Looking at the big picture, Tennessee should be all right. This team, as expected, has taken a step back from the squad that held the No. 1 ranking in the country for four weeks a season ago. However, Tennessee still boasts a pair of solid wins over Washington and VCU, and the team’s only two losses are to No. 11 Memphis and No. 19 Florida State. The Vols dropped to 21st in Monday’s AP Poll.

Monday also revealed the season’s first NET Rankings. The Vols check in at No. 25, two spots ahead of Florida State and a spot ahead of LSU, which opens the conference schedule against Tennessee on Jan. 4.

Tennessee still ranks No. 22 in the KenPom ratings and is 12th nationally in defensive efficiency. Should the Vols find the production on offense they’re looking for then more wins will follow.

Up next is a road trip to Cincinnati to take on the Bearcats Wednesday night.

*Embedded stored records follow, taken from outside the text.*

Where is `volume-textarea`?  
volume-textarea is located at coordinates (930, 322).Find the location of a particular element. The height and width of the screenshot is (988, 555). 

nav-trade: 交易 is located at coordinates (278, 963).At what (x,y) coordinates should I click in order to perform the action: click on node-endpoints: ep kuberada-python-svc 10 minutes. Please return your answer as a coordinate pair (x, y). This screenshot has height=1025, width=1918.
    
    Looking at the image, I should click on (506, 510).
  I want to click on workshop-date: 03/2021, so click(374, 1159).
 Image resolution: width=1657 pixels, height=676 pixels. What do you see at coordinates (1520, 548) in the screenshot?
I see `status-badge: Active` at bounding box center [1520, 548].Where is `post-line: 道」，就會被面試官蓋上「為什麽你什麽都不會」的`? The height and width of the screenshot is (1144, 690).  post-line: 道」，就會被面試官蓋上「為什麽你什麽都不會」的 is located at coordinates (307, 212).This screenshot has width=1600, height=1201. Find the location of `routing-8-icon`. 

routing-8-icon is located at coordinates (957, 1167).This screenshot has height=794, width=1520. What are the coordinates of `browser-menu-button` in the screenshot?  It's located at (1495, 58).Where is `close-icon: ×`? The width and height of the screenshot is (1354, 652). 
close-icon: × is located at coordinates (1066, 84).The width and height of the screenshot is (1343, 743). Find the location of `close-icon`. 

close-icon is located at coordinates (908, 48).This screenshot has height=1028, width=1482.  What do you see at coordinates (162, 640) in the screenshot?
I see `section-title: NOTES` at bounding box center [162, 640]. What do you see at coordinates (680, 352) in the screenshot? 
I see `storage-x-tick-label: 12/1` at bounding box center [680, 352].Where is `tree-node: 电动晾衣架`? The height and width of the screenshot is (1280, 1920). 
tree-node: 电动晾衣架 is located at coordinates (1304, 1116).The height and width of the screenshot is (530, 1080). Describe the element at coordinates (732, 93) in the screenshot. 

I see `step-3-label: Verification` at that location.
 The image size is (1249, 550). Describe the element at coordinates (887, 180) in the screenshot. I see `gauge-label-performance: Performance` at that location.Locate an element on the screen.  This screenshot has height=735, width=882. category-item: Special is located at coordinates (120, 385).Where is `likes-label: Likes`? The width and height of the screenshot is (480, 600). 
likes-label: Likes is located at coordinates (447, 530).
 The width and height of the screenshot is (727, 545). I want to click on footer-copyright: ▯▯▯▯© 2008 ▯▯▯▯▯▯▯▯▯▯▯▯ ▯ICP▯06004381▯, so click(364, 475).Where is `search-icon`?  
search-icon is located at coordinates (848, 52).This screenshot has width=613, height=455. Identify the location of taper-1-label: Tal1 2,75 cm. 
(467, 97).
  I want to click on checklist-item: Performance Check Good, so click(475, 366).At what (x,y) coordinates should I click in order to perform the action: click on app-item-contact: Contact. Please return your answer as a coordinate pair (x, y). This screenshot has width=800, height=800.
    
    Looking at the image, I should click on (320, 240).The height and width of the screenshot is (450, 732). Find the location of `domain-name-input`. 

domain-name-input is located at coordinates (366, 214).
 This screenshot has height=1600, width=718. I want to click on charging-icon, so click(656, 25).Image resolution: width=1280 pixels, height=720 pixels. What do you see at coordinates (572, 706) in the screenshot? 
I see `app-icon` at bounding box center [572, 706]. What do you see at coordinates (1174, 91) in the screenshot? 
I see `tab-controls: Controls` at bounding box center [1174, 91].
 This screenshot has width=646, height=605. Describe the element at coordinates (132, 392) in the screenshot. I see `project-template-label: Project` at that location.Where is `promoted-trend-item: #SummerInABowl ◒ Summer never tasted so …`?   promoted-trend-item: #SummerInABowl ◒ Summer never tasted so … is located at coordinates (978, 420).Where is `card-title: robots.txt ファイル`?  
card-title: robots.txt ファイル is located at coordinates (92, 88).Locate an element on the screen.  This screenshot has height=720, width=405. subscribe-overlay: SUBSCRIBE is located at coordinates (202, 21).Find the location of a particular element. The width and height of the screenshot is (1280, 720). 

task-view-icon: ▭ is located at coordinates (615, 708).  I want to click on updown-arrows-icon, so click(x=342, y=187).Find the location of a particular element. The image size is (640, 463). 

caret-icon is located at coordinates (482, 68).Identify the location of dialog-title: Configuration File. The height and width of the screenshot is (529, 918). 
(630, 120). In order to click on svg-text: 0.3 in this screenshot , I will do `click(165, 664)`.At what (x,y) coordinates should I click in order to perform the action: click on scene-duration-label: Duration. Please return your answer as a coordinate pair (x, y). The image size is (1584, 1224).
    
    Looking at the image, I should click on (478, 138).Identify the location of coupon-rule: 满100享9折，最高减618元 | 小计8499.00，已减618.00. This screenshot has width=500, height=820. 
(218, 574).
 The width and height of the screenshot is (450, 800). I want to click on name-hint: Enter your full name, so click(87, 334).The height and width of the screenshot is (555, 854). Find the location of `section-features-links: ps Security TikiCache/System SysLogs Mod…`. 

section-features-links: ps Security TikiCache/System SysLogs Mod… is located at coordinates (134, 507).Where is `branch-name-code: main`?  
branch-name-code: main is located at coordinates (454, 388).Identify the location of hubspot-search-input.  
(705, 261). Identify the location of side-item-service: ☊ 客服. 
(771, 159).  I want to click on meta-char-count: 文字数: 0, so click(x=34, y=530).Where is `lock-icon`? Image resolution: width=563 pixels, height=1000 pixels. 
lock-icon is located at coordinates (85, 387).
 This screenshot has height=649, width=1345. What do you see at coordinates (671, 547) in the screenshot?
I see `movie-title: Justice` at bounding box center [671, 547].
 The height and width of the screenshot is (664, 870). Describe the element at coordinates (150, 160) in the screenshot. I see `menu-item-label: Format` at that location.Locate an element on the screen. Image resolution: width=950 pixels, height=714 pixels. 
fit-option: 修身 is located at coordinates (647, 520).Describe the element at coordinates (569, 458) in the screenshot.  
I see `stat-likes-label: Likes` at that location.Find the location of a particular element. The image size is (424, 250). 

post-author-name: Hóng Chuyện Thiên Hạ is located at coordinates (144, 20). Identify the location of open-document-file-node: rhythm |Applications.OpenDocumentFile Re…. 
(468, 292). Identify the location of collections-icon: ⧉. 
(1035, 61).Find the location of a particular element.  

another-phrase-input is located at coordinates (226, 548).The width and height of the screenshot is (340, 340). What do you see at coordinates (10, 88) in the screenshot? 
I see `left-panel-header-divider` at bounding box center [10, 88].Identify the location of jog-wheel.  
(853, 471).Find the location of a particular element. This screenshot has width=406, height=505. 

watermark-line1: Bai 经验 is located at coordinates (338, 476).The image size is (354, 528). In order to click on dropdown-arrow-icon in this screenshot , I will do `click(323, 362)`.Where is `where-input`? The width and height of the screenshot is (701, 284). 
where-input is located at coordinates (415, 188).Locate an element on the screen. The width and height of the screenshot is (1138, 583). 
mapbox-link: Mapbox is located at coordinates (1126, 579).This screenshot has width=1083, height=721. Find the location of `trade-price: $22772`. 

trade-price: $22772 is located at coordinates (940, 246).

Cincinnati is 6-4 on the year and has dropped its last two. Last weekend to Xavier, and a head scratching loss to Colgate thanks to an odd decision by reigning American Athletic Conference Player of the Year Jarron Cumberland.

There’s been some growing pains with new head coach John Brannen, but this is still a talented team that returns three starters from last year’s roster, plus it’s added a transfer in center Chris Vogt, who averages 12.9 points and seven rebounds per game.

It will be Tennessee’s first true road game of the season. Tip-off is set for 7 o’clock and 99.1 The Sports Animal will have coverage beginning at 6:30 ET.